WHAT YOU NEED TO DO ::
Reproduce every entry exactly.
• • • • • • •
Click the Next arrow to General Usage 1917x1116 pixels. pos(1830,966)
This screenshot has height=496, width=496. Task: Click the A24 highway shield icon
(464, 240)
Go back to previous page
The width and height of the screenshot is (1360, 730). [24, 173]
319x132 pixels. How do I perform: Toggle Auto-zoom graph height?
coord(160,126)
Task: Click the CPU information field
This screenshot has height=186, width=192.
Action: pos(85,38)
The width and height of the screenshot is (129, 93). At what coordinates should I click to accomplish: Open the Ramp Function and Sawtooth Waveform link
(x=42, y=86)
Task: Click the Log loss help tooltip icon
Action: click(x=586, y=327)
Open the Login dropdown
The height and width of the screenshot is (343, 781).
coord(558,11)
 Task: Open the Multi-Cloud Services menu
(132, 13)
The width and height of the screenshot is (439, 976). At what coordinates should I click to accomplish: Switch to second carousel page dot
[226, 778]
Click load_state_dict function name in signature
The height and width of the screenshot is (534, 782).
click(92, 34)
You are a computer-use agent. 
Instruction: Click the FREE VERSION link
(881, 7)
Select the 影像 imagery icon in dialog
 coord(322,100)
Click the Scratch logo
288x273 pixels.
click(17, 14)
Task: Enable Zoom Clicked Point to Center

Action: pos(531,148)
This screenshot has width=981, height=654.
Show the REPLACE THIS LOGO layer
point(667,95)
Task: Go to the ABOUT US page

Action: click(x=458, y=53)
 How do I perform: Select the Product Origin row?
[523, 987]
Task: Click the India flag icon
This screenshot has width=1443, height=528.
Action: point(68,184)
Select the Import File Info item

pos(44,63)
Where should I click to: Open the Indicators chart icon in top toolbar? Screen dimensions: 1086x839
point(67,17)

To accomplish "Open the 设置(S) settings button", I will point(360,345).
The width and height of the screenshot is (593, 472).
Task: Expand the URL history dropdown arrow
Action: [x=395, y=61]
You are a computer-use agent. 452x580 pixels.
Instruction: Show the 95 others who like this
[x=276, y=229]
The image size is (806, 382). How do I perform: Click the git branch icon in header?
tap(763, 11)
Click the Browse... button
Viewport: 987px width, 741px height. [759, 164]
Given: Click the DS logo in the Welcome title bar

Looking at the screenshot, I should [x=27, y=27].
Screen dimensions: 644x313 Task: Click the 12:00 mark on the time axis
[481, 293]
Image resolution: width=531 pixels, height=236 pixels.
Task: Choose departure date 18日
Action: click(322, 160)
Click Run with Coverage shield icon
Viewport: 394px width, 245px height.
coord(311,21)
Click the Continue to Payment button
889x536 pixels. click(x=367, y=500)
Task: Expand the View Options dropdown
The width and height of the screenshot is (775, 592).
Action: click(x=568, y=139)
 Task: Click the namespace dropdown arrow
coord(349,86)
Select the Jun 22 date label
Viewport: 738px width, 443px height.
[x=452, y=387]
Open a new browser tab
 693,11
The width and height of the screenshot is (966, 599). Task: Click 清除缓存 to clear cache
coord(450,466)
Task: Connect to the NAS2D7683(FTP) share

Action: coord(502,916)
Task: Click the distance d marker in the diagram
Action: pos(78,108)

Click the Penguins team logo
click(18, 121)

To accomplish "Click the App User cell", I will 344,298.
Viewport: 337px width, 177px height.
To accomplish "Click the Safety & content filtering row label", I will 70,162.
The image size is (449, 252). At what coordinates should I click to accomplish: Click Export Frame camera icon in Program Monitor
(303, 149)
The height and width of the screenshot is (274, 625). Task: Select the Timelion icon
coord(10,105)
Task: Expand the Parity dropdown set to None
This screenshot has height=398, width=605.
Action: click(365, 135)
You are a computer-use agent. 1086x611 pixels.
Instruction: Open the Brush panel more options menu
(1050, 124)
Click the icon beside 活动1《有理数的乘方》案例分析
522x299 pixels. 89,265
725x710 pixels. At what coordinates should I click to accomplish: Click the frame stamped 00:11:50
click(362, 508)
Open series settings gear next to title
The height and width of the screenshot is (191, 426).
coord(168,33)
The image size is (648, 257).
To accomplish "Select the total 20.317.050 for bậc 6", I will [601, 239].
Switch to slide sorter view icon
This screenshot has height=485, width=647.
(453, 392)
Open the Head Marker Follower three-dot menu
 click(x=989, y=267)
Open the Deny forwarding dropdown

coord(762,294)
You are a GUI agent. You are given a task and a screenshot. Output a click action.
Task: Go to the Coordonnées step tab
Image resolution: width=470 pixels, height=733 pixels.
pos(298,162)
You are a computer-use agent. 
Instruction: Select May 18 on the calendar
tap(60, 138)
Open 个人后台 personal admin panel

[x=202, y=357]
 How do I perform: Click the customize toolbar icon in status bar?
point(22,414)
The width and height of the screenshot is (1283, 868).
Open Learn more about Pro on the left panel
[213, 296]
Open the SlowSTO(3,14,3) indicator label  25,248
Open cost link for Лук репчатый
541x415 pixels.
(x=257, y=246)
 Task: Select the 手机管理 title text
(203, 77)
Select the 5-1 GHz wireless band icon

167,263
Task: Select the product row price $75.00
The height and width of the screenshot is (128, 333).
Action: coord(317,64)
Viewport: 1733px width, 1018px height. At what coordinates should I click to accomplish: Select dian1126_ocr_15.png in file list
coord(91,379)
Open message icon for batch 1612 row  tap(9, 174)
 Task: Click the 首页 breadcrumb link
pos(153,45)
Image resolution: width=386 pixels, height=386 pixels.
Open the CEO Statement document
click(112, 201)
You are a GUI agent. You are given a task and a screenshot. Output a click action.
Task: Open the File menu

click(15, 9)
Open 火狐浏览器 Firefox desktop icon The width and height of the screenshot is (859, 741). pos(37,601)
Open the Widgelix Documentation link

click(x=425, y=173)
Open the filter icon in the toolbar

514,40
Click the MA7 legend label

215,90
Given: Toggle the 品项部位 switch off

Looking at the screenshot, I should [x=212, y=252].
• • • • • • •
SOLVED EXERCISE ::
Click the Next arrow to General Usage 1917x1116 pixels. pos(1830,966)
This screenshot has height=496, width=496. Task: Click the A24 highway shield icon
(464, 240)
Go back to previous page
The width and height of the screenshot is (1360, 730). [24, 173]
319x132 pixels. How do I perform: Toggle Auto-zoom graph height?
coord(160,126)
Task: Click the CPU information field
This screenshot has height=186, width=192.
Action: pos(85,38)
The width and height of the screenshot is (129, 93). At what coordinates should I click to accomplish: Open the Ramp Function and Sawtooth Waveform link
(x=42, y=86)
Task: Click the Log loss help tooltip icon
Action: click(x=586, y=327)
Open the Login dropdown
The height and width of the screenshot is (343, 781).
coord(558,11)
 Task: Open the Multi-Cloud Services menu
(132, 13)
The width and height of the screenshot is (439, 976). At what coordinates should I click to accomplish: Switch to second carousel page dot
[226, 778]
Click load_state_dict function name in signature
The height and width of the screenshot is (534, 782).
click(92, 34)
You are a computer-use agent. 
Instruction: Click the FREE VERSION link
(881, 7)
Select the 影像 imagery icon in dialog
 coord(322,100)
Click the Scratch logo
288x273 pixels.
click(17, 14)
Task: Enable Zoom Clicked Point to Center

Action: pos(531,148)
This screenshot has width=981, height=654.
Show the REPLACE THIS LOGO layer
point(667,95)
Task: Go to the ABOUT US page

Action: click(x=458, y=53)
 How do I perform: Select the Product Origin row?
[523, 987]
Task: Click the India flag icon
This screenshot has width=1443, height=528.
Action: point(68,184)
Select the Import File Info item

pos(44,63)
Where should I click to: Open the Indicators chart icon in top toolbar? Screen dimensions: 1086x839
point(67,17)

To accomplish "Open the 设置(S) settings button", I will point(360,345).
The width and height of the screenshot is (593, 472).
Task: Expand the URL history dropdown arrow
Action: [x=395, y=61]
You are a computer-use agent. 452x580 pixels.
Instruction: Show the 95 others who like this
[x=276, y=229]
The image size is (806, 382). How do I perform: Click the git branch icon in header?
tap(763, 11)
Click the Browse... button
Viewport: 987px width, 741px height. [759, 164]
Given: Click the DS logo in the Welcome title bar

Looking at the screenshot, I should [x=27, y=27].
Screen dimensions: 644x313 Task: Click the 12:00 mark on the time axis
[481, 293]
Image resolution: width=531 pixels, height=236 pixels.
Task: Choose departure date 18日
Action: click(322, 160)
Click Run with Coverage shield icon
Viewport: 394px width, 245px height.
coord(311,21)
Click the Continue to Payment button
889x536 pixels. click(x=367, y=500)
Task: Expand the View Options dropdown
The width and height of the screenshot is (775, 592).
Action: click(x=568, y=139)
 Task: Click the namespace dropdown arrow
coord(349,86)
Select the Jun 22 date label
Viewport: 738px width, 443px height.
[x=452, y=387]
Open a new browser tab
 693,11
The width and height of the screenshot is (966, 599). Task: Click 清除缓存 to clear cache
coord(450,466)
Task: Connect to the NAS2D7683(FTP) share

Action: coord(502,916)
Task: Click the distance d marker in the diagram
Action: pos(78,108)

Click the Penguins team logo
click(18, 121)

To accomplish "Click the App User cell", I will 344,298.
Viewport: 337px width, 177px height.
To accomplish "Click the Safety & content filtering row label", I will 70,162.
The image size is (449, 252). At what coordinates should I click to accomplish: Click Export Frame camera icon in Program Monitor
(303, 149)
The height and width of the screenshot is (274, 625). Task: Select the Timelion icon
coord(10,105)
Task: Expand the Parity dropdown set to None
This screenshot has height=398, width=605.
Action: click(365, 135)
You are a computer-use agent. 1086x611 pixels.
Instruction: Open the Brush panel more options menu
(1050, 124)
Click the icon beside 活动1《有理数的乘方》案例分析
522x299 pixels. 89,265
725x710 pixels. At what coordinates should I click to accomplish: Click the frame stamped 00:11:50
click(362, 508)
Open series settings gear next to title
The height and width of the screenshot is (191, 426).
coord(168,33)
The image size is (648, 257).
To accomplish "Select the total 20.317.050 for bậc 6", I will [601, 239].
Switch to slide sorter view icon
This screenshot has height=485, width=647.
(453, 392)
Open the Head Marker Follower three-dot menu
 click(x=989, y=267)
Open the Deny forwarding dropdown

coord(762,294)
You are a GUI agent. You are given a task and a screenshot. Output a click action.
Task: Go to the Coordonnées step tab
Image resolution: width=470 pixels, height=733 pixels.
pos(298,162)
You are a computer-use agent. 
Instruction: Select May 18 on the calendar
tap(60, 138)
Open 个人后台 personal admin panel

[x=202, y=357]
 How do I perform: Click the customize toolbar icon in status bar?
point(22,414)
The width and height of the screenshot is (1283, 868).
Open Learn more about Pro on the left panel
[213, 296]
Open the SlowSTO(3,14,3) indicator label  25,248
Open cost link for Лук репчатый
541x415 pixels.
(x=257, y=246)
 Task: Select the 手机管理 title text
(203, 77)
Select the 5-1 GHz wireless band icon

167,263
Task: Select the product row price $75.00
The height and width of the screenshot is (128, 333).
Action: coord(317,64)
Viewport: 1733px width, 1018px height. At what coordinates should I click to accomplish: Select dian1126_ocr_15.png in file list
coord(91,379)
Open message icon for batch 1612 row  tap(9, 174)
 Task: Click the 首页 breadcrumb link
pos(153,45)
Image resolution: width=386 pixels, height=386 pixels.
Open the CEO Statement document
click(112, 201)
You are a GUI agent. You are given a task and a screenshot. Output a click action.
Task: Open the File menu

click(15, 9)
Open 火狐浏览器 Firefox desktop icon The width and height of the screenshot is (859, 741). pos(37,601)
Open the Widgelix Documentation link

click(x=425, y=173)
Open the filter icon in the toolbar

514,40
Click the MA7 legend label

215,90
Given: Toggle the 品项部位 switch off

Looking at the screenshot, I should [x=212, y=252].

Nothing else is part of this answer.